• _Source material_:
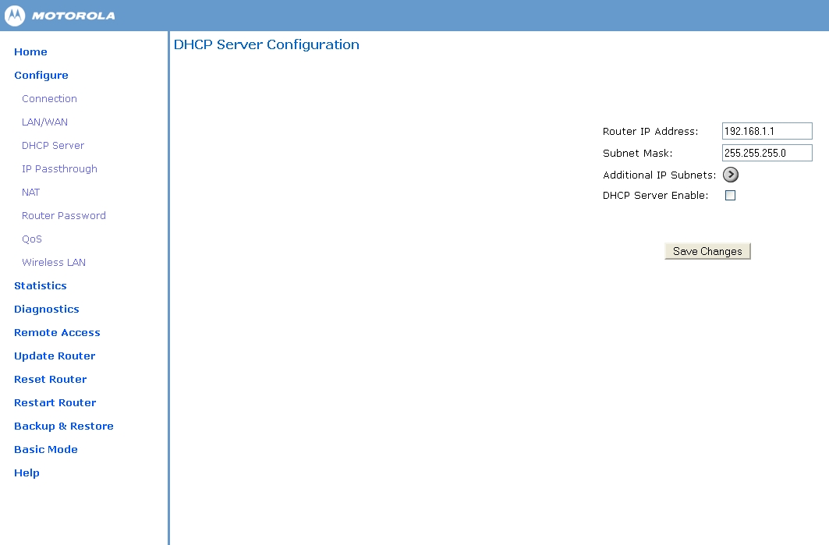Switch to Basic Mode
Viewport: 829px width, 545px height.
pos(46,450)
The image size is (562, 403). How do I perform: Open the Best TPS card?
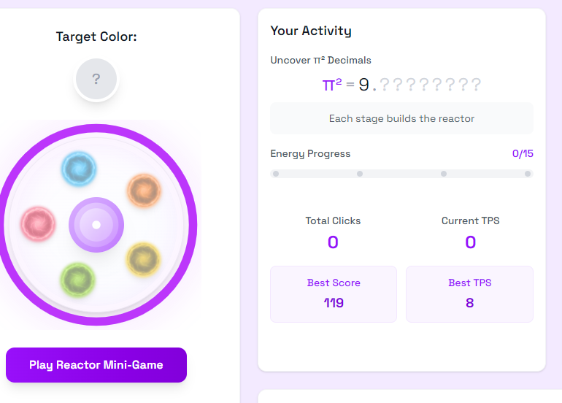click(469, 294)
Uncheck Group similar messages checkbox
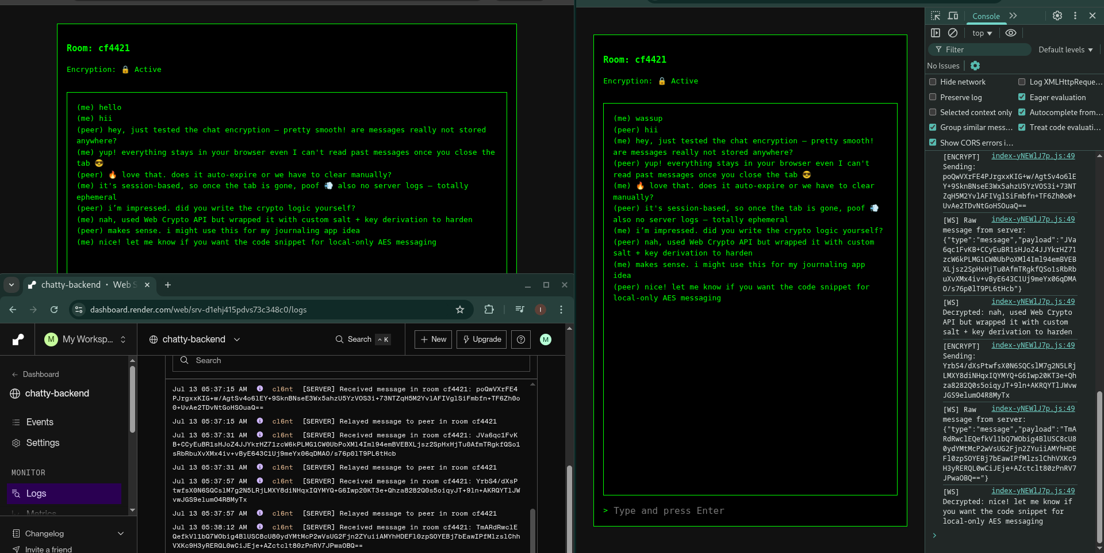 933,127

...

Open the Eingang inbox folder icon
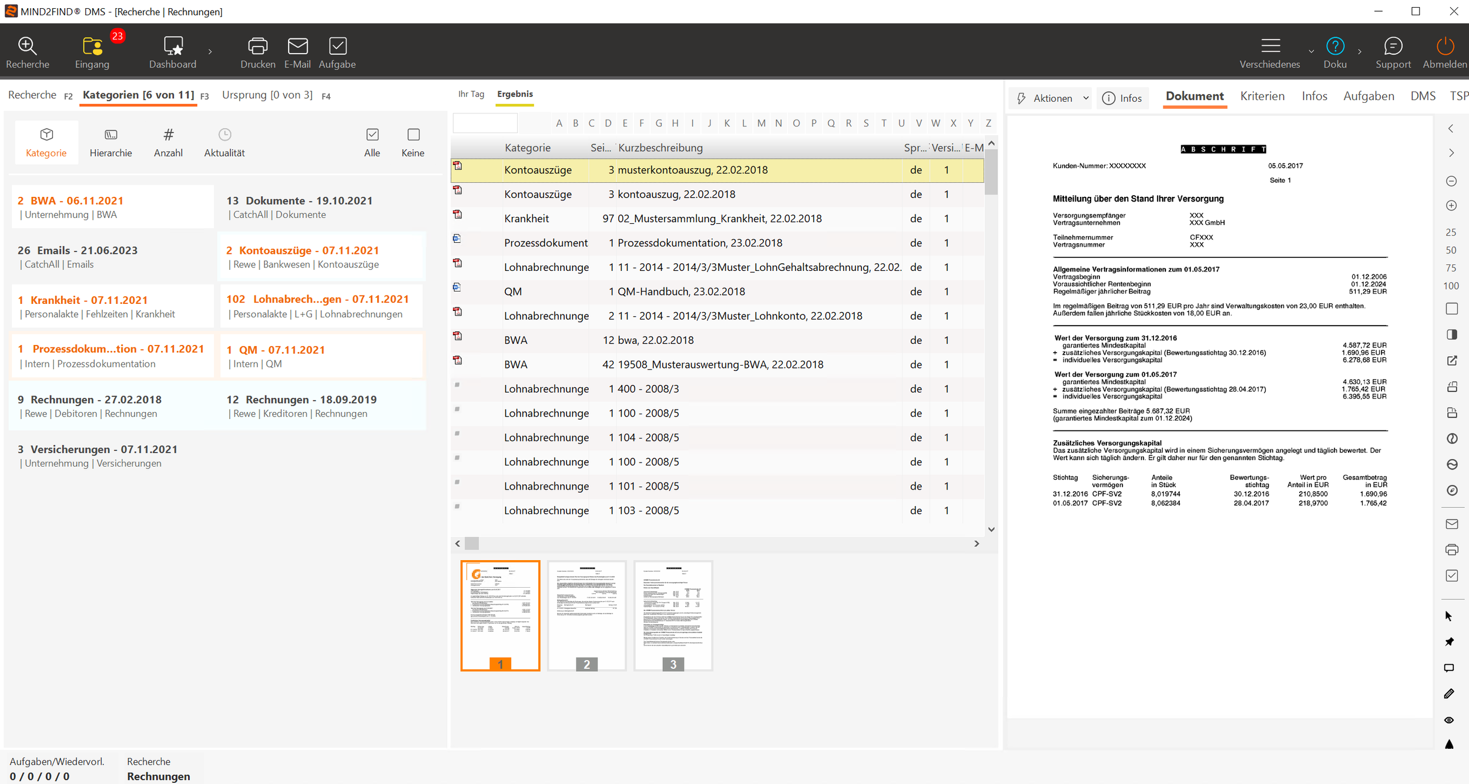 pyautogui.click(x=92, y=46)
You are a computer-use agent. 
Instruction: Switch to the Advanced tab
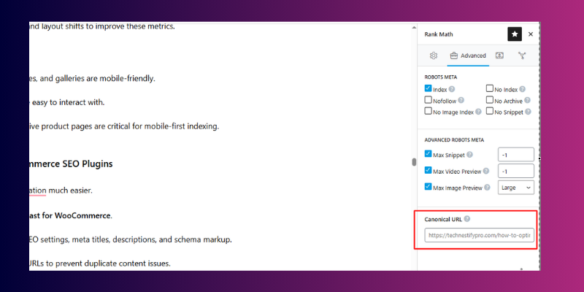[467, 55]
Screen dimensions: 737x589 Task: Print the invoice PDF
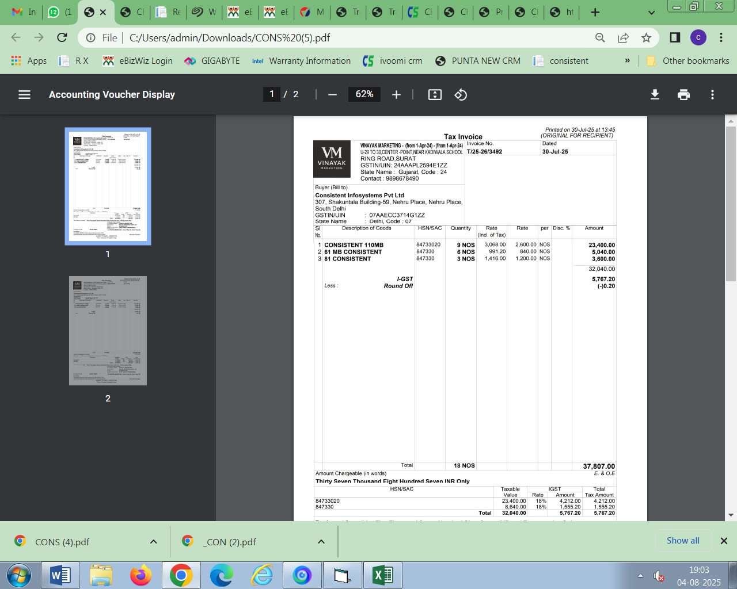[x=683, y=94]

• _Task brief_:
Copy out the listing verbatim, from the line containing "Open the Eingang inbox folder icon" down to the line containing "[x=683, y=94]", both lines included. Omit the pictures from your answer.

• _Written response_:
Open the Eingang inbox folder icon
 pyautogui.click(x=92, y=46)
You are a computer-use agent. 
Instruction: Switch to the Advanced tab
[467, 55]
Screen dimensions: 737x589 Task: Print the invoice PDF
[x=683, y=94]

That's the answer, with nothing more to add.